Here, we describe a protocol for separating yolk, granulosa cells, and theca cells in avian preovulatory follicles. This precision handling enables critical investigations into the role of these layers in reproductive function, aiding the understanding of follicular development, hormonal regulation, and disease research for enhanced agricultural yield and biomedical insights.

Abstract

Layer hens (egg-laying chickens) and broiler breeders (breeding stock for meat-producing chickens) are crucial to the world's food supply as a reliable source of protein. They are also an emerging animal model for the study of human reproductive disease. As the field of poultry research develops, the health and function of the layer hen and broiler breeder ovary will be an important point of study for both agricultural and biomedical researchers. One of the challenges presented by this emerging interest is the need for replicable techniques that all researchers can employ in ovarian specimen collection. In particular, a detailed visual process must be established to define the proper separation of the specialized granulosa and theca cell layers from hen follicles to achieve agreement and consistency among researchers.

This study describes the extraction of preovulatory follicles and ovary tissue in white leghorn hens of prime reproductive age. The separation of these follicles is performed under cold, liquid conditions to congeal the yolk for easier manipulation and to prevent the follicle's own weight from tearing apart cell layers during the separation process. Once the separation is complete, the desired cell layers can be further digested for tissue culture approaches or can be cryopreserved for genomic and proteomic analyses.

Introduction

Egg-producing chickens are a key component of the world food supply chain and are an evolving animal model for the study of fertility and ovarian cancer. The chicken has a long history of laboratory use, from in ovo studies of influenza vaccines1 to the study of cancerous tumor growth2, and is a key animal for insight into gonadal development3,4,5. Understanding the role of a hen's reproductive system, in particular, the cyclical nature of ovarian follicular development and the types of cells involved, is an area of great interest and potential application. Multi-omics approaches to interrogate the hen ovary have applications for increasing agricultural yield through productivity analysis and elucidating factors toward human health by way of the hen as a model for reproductive disease.

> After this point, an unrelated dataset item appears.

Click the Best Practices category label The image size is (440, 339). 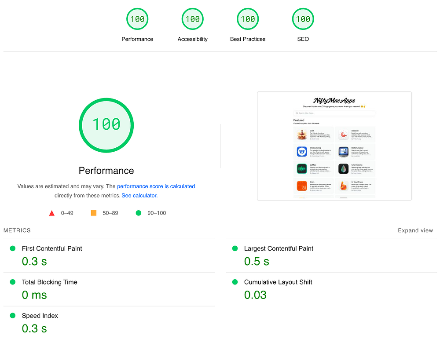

The avian ovary has very distinct developmental follicular stages composed of (1) small primordial and primary follicles (>1 mm), (2) variably sized pre-recruitment follicles (white to pale yellow, 2-8 mm), and (3) large, yolk-filled preovulatory follicles (yellow) (Figure 1)5,6,7. A sexually mature avian ovary is composed of an outer cortex that houses the ovarian follicles and the inner medulla composed of smooth muscle, nerves, and vasculature8. The entire cycle of follicular development takes place in the cortex. It is not until approximately five months of age, however, that only the left ovary demonstrates a full developmental hierarchy of preovulatory (i.e., yellow) follicles, and the chicken will undergo her first ovulation and oviposition (egg lay). The preovulatory follicles establish a grossly visible hierarchy of approximately 5 to 6 follicles that range from the largest and next to ovulate - F1 follicle - to the lesser developed, smallest follicle- F5 or F6. Preovulatory follicles are easily distinguishable from the smaller pre-recruitment follicles due to their larger size, vast innervation, and deep-yellow yolk.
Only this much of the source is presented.